It was now time to leave, and to my disappointment the two captains got into a different vehicle. Before coming to Iraq, I had heard a great deal about the growing exodus of captains from the Army and the crisis this was causing in the military’s leadership ranks,2 and here I’d lost a chance to talk to two of them. When we arrived at FOB Falcon —a sprawling facility filled with barracks, firing ranges, volleyball fields, helipads, a mess hall, and Internet terminals for the thousands of soldiers stationed there—Captain Walker, who had noticed my encounter with the two captains, told me that he could get their cell phone numbers for me if I wanted. He went on to say that there were many other captains in the battalion who had been stop-lossed, and that staff sergeants and other senior noncommissioned officers were joining the exodus as well. “They’re burned out,” he said, explaining that the repeated deployments and extension of tours to fifteen months had placed an unbearable strain on many officers’ lives. To my surprise, Walker proceeded to introduce me to both a captain and a staff sergeant who were determined to leave the Army as soon as they could.

The sergeant, a military intelligence officer named Zachery Brown, told me how the repeated deployments were driving up divorce rates among noncommissioned officers. They were also hard on single men like himself, but this, he said, was not the reason he was leaving. “I don’t want to get too political,” he observed, “but the way it looks now—it’s almost as if we’re fighting a perpetual war.” He was quick to point out that he was “a patriotic guy” who had joined the military right after September 11. Sent to Afghanistan, he had felt that he had genuinely been able to help people. Back in the US, he had started taking classes, and that, he said, is when his “liberalization” had begun. It had continued in Iraq. “We’re helping people here,” the sergeant said.

Saved data entries:
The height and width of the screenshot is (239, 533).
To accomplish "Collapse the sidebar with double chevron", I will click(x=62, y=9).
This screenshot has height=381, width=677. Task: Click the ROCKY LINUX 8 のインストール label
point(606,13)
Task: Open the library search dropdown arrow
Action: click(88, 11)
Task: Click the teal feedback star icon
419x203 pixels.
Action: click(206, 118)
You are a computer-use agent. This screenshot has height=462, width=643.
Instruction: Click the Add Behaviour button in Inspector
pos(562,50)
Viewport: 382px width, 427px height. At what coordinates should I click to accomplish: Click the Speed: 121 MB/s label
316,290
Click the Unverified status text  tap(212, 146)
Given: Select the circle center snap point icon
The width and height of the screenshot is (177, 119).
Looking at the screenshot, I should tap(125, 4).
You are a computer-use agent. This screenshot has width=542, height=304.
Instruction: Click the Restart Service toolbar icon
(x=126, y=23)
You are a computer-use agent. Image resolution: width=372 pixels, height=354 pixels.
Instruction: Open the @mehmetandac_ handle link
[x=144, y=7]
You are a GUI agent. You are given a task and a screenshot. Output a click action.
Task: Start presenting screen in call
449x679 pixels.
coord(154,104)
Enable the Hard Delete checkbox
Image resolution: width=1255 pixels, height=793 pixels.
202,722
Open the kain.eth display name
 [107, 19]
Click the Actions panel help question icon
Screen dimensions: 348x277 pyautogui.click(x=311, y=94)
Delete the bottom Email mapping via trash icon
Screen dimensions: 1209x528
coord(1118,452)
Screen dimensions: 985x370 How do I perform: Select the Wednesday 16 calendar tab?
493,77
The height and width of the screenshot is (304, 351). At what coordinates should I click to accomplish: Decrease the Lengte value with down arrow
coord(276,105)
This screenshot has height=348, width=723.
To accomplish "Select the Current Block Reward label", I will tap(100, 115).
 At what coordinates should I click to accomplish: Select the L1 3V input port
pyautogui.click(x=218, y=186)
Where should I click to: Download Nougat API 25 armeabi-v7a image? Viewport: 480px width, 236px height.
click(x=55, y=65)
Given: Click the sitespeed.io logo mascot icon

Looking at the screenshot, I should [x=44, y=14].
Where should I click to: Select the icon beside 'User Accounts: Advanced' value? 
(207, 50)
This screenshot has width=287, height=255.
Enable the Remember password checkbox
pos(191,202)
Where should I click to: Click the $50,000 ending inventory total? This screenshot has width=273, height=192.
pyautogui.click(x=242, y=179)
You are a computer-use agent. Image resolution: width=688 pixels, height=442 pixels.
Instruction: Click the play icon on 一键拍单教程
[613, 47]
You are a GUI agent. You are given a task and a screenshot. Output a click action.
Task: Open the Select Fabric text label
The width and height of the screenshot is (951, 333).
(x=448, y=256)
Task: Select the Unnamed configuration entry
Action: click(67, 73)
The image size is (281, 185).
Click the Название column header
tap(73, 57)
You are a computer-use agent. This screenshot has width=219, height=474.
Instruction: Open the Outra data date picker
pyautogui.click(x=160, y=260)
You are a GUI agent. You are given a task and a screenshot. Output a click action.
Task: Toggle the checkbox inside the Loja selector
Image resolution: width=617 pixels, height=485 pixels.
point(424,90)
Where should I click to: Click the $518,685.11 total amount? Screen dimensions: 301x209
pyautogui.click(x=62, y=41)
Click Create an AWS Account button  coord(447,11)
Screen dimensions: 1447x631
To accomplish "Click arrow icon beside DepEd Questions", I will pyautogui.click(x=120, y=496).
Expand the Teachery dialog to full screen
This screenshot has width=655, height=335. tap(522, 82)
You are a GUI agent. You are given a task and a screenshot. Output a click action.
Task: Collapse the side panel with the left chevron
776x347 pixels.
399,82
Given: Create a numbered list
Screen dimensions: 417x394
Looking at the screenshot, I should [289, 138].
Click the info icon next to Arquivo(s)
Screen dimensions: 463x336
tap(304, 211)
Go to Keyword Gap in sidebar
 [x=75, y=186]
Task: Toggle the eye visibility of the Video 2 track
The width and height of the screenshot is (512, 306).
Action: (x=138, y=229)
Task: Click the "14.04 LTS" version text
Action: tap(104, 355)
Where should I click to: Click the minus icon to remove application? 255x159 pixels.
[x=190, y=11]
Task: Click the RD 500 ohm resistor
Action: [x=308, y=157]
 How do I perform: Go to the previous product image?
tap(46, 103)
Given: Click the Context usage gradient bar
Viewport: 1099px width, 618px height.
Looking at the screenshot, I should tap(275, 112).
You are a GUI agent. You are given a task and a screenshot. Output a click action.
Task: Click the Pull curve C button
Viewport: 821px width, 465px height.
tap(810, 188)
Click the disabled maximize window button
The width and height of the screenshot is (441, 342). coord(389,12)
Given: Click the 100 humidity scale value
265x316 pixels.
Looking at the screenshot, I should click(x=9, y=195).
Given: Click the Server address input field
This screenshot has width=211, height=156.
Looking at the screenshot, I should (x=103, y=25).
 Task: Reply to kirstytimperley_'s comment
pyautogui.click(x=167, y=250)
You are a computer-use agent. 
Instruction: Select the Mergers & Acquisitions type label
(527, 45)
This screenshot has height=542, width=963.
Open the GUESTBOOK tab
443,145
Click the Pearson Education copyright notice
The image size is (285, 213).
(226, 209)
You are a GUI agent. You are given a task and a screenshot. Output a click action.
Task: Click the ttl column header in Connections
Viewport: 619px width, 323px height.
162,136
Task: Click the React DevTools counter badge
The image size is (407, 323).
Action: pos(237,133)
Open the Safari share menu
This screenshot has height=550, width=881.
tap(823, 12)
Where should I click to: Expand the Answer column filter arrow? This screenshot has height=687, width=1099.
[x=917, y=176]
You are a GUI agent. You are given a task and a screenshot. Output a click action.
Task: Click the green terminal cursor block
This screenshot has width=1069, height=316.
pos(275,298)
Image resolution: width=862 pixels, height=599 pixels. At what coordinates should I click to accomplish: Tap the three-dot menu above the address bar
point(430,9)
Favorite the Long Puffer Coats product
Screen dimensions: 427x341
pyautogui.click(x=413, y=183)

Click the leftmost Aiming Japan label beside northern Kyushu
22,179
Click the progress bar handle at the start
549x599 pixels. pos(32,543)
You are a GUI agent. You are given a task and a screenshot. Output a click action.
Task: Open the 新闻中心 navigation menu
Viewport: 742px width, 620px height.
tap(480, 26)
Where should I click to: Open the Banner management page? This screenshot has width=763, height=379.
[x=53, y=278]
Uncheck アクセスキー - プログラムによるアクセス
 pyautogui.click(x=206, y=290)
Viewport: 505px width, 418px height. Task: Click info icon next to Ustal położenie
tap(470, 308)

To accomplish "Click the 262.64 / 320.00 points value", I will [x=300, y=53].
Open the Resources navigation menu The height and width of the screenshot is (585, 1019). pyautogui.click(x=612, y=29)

TASKS AND EXERCISES =
1. In the passage on soldiers leaving the Army, why does Captain Walker say the officers are "burned out"?
2. Do these statements agree with the passage on soldiers leaving the Army? Answer yes or no for each, and quote the deciding words. (a) The two captains rode in the same vehicle as the narrator. (b) Zachery Brown joined the military right after September 11. (c) Brown said he was leaving because the deployments were hard on single men.

TASK ANSWERS =
1. He explains that the repeated deployments and the extension of tours to fifteen months had put an unbearable strain on many officers' lives.

2.
(a) No: "the two captains got into a different vehicle"
(b) Yes: "who had joined the military right after September 11"
(c) No: "but this, he said, was not the reason he was leaving"